Türkiye Harp Malulü Gaziler, Şehit Dul ve Yetimleri Derneği Genel Merkez Yönetim Kurulu tarafından alınan karar doğrultusunda, bugün tüm il genelindeki şubeler eş zamanlı olarak “Şehide Saygı, Teröre Lanet” temalı basın açıklamaları düzenlendi. Yapılan basın açıklamasında,” Öncelikle Sarıkamış’ta, 110 yıl önce “Beyaz Ölüm”ün destanını yazan 78.000 şehidimizi minnetle anıyor, tüm şehitlerimize Allah’tan rahmet diliyoruz.

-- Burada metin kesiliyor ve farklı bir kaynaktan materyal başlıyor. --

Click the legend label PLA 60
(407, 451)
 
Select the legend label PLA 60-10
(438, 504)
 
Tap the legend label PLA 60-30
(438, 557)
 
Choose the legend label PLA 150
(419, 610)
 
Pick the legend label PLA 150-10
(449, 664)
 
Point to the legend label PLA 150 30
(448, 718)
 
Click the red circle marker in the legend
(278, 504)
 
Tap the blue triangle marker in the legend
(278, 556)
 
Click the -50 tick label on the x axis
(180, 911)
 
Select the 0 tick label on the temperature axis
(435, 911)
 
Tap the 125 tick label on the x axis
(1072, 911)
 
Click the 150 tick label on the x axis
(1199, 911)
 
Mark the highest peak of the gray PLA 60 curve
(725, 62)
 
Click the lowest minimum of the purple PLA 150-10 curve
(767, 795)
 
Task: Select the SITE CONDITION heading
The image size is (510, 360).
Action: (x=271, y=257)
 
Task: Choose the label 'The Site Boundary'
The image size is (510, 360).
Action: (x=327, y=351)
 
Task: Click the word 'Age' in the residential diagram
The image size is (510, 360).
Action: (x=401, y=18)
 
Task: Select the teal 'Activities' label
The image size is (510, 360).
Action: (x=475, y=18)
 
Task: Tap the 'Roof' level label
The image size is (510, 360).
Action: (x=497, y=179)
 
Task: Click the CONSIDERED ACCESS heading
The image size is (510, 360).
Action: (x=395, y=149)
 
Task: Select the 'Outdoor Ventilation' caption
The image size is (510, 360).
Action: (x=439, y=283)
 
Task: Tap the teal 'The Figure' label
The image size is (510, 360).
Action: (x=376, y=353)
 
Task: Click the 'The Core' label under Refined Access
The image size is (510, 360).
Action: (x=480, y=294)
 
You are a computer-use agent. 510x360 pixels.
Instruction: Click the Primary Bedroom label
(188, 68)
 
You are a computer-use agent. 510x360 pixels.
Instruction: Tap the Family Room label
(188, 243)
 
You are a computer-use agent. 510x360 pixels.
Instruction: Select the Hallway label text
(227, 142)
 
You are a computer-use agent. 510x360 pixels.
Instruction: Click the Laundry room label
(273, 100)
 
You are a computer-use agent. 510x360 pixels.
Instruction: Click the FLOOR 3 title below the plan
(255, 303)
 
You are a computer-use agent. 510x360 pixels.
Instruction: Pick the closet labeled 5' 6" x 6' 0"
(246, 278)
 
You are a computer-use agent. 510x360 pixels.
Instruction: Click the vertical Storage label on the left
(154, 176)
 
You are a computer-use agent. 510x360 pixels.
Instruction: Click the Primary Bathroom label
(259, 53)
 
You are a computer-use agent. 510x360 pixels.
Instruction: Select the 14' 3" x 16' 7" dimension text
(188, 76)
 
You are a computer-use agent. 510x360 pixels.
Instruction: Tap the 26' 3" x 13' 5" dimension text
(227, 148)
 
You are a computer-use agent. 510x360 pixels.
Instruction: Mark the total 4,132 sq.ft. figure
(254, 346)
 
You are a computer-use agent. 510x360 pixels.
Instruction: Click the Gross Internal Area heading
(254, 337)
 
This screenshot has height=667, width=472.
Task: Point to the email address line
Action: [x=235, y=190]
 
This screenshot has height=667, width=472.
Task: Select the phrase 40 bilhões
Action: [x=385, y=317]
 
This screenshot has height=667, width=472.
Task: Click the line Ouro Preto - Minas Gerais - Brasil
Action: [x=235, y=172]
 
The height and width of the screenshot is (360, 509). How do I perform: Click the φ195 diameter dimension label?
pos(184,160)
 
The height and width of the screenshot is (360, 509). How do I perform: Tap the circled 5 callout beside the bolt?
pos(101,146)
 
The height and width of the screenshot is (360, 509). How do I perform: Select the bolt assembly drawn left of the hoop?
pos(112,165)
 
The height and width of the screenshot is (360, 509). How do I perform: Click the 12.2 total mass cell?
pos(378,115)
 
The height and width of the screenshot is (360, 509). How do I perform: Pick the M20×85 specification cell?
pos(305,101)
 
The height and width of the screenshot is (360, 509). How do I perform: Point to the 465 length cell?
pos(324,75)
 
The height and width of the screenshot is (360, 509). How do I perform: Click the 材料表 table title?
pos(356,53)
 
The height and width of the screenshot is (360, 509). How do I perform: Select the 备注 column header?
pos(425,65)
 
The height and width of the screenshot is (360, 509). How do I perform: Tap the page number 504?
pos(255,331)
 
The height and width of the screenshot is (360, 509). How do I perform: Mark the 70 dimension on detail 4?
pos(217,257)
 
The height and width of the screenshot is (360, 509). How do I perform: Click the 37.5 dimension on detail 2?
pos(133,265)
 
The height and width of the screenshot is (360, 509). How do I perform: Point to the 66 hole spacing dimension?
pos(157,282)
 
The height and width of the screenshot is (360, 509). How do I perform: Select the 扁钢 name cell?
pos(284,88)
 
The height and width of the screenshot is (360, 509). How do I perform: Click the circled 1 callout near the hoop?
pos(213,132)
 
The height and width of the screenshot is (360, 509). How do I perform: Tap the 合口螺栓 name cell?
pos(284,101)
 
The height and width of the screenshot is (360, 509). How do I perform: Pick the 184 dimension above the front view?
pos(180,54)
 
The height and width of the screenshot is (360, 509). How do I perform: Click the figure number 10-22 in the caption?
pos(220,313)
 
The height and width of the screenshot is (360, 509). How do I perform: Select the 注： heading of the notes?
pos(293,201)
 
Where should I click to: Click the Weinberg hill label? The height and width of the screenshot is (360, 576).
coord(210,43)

Bugün burada, şehit aileleri ve gaziler olarak yaşadığımız acıları, yüreğimizde yanan ateşi anlatmak için toplanmadık. Çünkü bir şehit annesine, oğlunun postallarına çiçek ektiren, bir şehit babasına, evladının fotoğrafı karşısında geceyi sabahlatan, şehit eşinin canının yarısını toprağa koyuşunun, umutları elinden alınan şehit çocuklarının yarım kalışının hiçbir tarifi yok.
BİRAZ TARİH KONUŞALIM
Çanakkale’yi, Kurtuluş Savaşı’nı, Sarıkamış’ı, Kıbrıs’ı ve şehitlerimizi konuşalım. Alp ve Alperen olanları, önce yiğit olup şüheda olan kahramanları; sınırlarımızı nasıl çizdiğimizi, vatanın her karışının şehit kanlarıyla sulanışını konuşalım mesela. Mehmet Akif’in; “Sen şehit oğlusun, incitme, yazıktır atanı, Verme dünyaları alsan da bu cennet vatanı.” dizelerini hatırlayalım.
HATIRLAMAMIZ GEREKENLER
Hatırlayalım ki utanmadan, üzülmeden, düşünmeden “bebek katili özgür kalsın, umut hakkı, ev hapsi verilsin” diyenlere, İmralı canisini ülke gündemine sokup barış elçisi gibi ilan edenlere hatırlatalım diye toplandık.
ÇOK MU GERİYE GİTTİK?
O zaman 43 yıldır yaşadıklarımızı, verdiğimiz şehitlerimizi konuşalım. Bir vatan evladının toprağa nasıl düştüğünü, kaç kurşun yediğini, naaşlarının ne kadar sürede ailelerine ulaştığını konuşalım mesela, ödedikleri bedeli konuşalım. Oğuz Kaan Usta’yı, Duabey Onur Öztürkmen’i, şehit Semih Özbey’i konuşalım. Videosunda yutkunduğu anı unuttunuz mu bu kadar çabuk? Onu konuşalım mesela.
ONLAR ASKERDİ
Hadi, onlar askerdi; serden ve yardan geçmişlerdi. Şehit polis Fethi Sekin’i, şehit savcı Hakan Kılıç’ı, şehit öğretmenler Necmettin Yılmaz ve Aybüke Yalçın’ı, eli kanlı terör örgütünün menfur saldırılarında hayatını kaybeden sivil vatandaşlarımızı konuşalım. Zira hatırlamanıza ihtiyacımız var!
SÖZDE “ÇÖZÜM SÜRECİ”
Ya da hadi gelin, 2013’te yaşanan sözde “Çözüm Süreci”ni konuşalım. Akil insanları, kazılan hendekleri, sokaklara kurulan bariyerleri ve o süreçte yitirdiğimiz 800’ün üzerinde şehidimizi… Terörle el sıkışılmayacağını, masaya oturulmayacağını, nasıl acı bir şekilde tecrübe ettiğimizi hatırlayalım.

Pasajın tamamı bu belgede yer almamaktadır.